The continuity of the fluting in these last two spaces is almost Gothic in its effect, like the ribbed columns that soar up to become fan vaulting in medieval cathedrals.  Still lots to do here also: the counters with their curious light fittings, the decorative plaster work, elaboration of some of the families I have roughed out, like the Ionic Columns used to support the lantern.



Imagine for a moment that you had spend 40 years of your life gradually massaging a rambling building complex into a coherent whole: repairing, rebuilding, extending.  Think of the pleasure you might get from revisiting a favourite theme repeatedly at ten year intervals, trying out new variations, mixing and matching. 
It must have given him a lot of pleasure.
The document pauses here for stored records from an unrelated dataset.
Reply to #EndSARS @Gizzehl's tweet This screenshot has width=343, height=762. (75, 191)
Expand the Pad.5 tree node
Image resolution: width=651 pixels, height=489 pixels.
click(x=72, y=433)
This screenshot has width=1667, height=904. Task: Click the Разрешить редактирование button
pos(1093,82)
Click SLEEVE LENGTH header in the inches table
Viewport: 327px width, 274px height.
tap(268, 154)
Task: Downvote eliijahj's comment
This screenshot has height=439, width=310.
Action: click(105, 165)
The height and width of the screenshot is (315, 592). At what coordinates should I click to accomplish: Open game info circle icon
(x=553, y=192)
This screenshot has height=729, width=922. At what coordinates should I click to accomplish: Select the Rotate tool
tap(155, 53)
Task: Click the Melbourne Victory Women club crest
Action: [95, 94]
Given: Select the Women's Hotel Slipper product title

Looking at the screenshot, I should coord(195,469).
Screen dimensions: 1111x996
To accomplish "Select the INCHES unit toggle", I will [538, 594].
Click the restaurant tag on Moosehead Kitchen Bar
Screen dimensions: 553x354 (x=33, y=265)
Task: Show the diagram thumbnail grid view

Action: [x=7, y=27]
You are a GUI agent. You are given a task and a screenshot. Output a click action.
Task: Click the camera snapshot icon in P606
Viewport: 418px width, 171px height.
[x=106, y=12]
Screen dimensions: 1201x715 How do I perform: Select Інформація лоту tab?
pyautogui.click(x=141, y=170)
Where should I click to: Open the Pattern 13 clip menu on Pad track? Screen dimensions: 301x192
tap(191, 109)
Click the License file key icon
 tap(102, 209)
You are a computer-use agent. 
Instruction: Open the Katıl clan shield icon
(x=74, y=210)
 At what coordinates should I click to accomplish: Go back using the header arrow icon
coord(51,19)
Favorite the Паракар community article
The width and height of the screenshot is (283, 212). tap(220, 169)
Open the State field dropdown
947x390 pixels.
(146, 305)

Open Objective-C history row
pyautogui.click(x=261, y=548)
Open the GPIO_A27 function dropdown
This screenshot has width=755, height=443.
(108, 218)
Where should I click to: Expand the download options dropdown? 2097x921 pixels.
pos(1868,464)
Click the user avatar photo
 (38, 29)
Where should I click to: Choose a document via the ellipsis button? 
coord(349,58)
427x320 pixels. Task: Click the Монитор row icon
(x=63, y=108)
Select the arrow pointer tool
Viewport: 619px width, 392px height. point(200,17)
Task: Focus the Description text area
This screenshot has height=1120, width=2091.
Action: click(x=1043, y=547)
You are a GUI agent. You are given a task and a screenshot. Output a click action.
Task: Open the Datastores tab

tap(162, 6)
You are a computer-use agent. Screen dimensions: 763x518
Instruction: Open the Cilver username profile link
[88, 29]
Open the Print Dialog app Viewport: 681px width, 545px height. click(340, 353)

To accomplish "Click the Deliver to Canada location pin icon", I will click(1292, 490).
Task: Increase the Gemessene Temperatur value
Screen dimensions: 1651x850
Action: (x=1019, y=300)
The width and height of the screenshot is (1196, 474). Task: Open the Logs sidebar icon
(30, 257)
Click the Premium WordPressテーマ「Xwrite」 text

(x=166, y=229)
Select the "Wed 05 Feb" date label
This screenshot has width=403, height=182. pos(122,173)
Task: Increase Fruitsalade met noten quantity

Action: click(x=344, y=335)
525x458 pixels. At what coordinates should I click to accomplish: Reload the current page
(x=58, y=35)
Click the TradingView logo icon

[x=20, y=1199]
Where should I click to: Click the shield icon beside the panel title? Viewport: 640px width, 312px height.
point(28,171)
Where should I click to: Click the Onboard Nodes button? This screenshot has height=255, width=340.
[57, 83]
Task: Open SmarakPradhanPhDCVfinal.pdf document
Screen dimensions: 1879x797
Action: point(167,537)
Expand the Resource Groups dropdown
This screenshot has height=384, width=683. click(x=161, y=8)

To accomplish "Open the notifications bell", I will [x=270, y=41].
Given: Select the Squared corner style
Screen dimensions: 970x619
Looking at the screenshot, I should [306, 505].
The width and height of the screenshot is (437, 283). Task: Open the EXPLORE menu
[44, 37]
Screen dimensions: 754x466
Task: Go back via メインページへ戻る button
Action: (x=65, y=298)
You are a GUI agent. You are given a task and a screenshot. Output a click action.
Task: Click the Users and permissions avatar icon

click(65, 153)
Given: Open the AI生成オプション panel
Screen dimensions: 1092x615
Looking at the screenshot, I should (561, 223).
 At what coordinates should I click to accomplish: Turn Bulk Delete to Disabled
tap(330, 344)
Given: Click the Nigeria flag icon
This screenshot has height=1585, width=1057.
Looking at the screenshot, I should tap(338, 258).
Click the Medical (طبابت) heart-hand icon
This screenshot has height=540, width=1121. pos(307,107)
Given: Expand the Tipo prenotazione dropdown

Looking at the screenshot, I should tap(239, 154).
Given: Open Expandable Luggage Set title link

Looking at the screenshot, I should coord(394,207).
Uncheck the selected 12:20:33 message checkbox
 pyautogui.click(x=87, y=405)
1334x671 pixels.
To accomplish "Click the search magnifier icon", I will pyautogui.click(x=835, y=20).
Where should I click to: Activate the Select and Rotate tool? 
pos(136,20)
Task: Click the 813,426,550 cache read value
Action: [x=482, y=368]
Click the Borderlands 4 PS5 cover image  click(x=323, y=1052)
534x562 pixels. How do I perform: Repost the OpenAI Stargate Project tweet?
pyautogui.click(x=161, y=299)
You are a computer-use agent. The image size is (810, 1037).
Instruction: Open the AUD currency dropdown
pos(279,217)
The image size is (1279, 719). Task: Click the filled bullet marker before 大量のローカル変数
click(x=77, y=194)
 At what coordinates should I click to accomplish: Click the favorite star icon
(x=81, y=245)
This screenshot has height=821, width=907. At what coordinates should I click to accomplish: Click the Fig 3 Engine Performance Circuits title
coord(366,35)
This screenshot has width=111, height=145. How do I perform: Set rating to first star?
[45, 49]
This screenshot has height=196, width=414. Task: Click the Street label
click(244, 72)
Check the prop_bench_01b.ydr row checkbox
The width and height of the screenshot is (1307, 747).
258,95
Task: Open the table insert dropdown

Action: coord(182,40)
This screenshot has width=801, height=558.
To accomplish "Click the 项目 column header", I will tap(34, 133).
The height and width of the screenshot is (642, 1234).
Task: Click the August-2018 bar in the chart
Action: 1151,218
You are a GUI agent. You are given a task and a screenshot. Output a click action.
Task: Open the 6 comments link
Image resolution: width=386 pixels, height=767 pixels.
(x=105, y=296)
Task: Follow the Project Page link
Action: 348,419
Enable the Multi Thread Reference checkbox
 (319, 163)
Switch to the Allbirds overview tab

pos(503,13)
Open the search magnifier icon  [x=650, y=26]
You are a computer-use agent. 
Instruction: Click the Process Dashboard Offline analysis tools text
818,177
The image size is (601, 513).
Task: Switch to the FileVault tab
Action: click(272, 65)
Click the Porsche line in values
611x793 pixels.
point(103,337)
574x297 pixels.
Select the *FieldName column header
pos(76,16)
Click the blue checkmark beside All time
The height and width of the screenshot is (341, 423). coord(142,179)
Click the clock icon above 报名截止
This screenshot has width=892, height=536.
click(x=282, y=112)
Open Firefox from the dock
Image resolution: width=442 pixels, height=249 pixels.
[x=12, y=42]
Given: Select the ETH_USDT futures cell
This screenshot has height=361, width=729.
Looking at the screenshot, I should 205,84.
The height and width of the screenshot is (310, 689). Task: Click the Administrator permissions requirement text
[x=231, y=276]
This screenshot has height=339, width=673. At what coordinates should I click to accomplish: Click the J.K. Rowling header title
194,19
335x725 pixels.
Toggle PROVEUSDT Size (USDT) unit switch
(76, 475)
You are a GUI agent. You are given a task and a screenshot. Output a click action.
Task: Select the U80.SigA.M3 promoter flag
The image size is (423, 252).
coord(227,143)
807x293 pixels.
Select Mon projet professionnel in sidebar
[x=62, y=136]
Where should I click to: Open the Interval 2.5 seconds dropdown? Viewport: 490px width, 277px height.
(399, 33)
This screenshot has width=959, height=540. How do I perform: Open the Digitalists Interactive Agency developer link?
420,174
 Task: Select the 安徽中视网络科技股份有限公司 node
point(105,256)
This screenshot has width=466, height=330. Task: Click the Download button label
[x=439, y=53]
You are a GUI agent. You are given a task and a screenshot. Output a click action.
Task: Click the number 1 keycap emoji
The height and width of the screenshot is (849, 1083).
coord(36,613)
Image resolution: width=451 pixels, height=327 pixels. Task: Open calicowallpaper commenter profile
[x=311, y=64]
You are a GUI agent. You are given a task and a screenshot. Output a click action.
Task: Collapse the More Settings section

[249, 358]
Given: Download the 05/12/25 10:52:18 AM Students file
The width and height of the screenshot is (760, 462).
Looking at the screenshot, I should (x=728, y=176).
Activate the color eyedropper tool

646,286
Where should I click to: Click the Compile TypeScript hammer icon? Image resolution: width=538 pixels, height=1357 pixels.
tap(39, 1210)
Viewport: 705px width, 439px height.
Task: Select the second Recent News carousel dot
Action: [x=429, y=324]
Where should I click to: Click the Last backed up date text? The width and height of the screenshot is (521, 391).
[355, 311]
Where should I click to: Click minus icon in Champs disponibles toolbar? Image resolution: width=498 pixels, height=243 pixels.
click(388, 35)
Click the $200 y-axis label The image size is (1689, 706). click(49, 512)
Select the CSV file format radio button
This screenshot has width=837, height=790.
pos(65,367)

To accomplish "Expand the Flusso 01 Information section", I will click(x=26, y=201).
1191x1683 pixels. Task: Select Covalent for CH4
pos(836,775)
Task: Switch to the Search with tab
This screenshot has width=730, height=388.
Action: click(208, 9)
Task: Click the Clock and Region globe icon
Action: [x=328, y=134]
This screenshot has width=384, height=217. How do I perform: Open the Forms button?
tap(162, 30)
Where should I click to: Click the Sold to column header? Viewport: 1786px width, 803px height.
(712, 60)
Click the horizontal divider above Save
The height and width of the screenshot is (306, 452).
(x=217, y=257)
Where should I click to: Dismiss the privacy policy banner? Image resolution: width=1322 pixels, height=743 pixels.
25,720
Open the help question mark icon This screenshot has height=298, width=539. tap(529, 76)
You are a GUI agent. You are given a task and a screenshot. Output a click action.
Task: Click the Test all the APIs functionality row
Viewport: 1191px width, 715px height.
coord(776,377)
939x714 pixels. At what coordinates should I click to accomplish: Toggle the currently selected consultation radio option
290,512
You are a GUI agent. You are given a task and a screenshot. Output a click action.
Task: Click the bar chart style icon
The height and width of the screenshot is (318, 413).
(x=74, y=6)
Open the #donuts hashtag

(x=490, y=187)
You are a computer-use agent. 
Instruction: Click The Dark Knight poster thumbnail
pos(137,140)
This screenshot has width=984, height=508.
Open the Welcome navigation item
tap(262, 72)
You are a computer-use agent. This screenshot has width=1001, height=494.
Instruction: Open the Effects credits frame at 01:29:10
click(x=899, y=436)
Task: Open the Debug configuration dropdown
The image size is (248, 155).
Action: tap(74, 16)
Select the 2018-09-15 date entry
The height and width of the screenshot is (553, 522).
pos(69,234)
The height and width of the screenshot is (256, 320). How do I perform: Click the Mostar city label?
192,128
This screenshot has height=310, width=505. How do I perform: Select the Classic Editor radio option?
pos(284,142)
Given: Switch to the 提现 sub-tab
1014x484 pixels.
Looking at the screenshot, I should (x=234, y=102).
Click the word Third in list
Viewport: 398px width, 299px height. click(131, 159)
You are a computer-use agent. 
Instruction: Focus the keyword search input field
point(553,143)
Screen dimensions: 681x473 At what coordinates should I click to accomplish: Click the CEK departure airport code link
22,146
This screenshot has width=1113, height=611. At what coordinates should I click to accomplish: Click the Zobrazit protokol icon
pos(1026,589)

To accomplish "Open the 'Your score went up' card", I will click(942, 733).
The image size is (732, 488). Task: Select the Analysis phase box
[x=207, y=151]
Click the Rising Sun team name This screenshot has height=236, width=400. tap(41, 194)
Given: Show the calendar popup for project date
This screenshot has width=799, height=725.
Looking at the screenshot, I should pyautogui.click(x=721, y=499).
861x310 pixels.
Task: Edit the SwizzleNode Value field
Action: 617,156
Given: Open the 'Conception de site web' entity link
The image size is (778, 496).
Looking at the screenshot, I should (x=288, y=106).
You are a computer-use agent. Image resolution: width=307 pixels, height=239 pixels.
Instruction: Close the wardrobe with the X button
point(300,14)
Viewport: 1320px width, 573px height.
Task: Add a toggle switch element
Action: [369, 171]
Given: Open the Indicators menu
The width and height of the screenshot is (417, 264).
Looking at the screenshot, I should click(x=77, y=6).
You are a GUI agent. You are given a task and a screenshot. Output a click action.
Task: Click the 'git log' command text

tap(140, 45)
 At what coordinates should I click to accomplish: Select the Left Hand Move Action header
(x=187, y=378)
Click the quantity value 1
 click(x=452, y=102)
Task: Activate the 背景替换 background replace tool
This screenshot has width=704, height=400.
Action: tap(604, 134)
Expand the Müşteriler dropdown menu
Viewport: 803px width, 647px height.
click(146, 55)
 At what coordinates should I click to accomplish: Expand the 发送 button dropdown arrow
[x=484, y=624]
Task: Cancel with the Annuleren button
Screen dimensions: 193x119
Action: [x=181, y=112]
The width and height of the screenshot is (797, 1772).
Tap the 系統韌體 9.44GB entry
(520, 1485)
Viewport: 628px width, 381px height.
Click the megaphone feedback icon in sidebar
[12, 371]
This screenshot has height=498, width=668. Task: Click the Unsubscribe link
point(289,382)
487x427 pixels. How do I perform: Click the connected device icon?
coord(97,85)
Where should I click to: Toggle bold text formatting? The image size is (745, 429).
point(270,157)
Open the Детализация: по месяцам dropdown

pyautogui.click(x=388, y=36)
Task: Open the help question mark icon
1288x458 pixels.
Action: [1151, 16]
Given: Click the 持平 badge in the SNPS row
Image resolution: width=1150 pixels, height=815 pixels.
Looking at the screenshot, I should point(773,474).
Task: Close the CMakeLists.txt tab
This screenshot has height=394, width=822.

In my view, BIM is the ideal medium for this kind of historical research.  Yes we could model the elaborate classical detail more easily in a visualisation programme like Max for example, but BIM combines 3d modelling with the power of true orthographic projection, it reveals relationships, asks questions, demands an integrated, multi-faceted approach.



So I spent some time updating 3 of the 5 banking halls and along the way, apart from the foundations I also got to understand the roofscape a little better.  You can begin to see that the lower portions at the 4 corners which allow the semi-circular windows to let light come flooding in, actually link together like a maze of spaces threading across the building.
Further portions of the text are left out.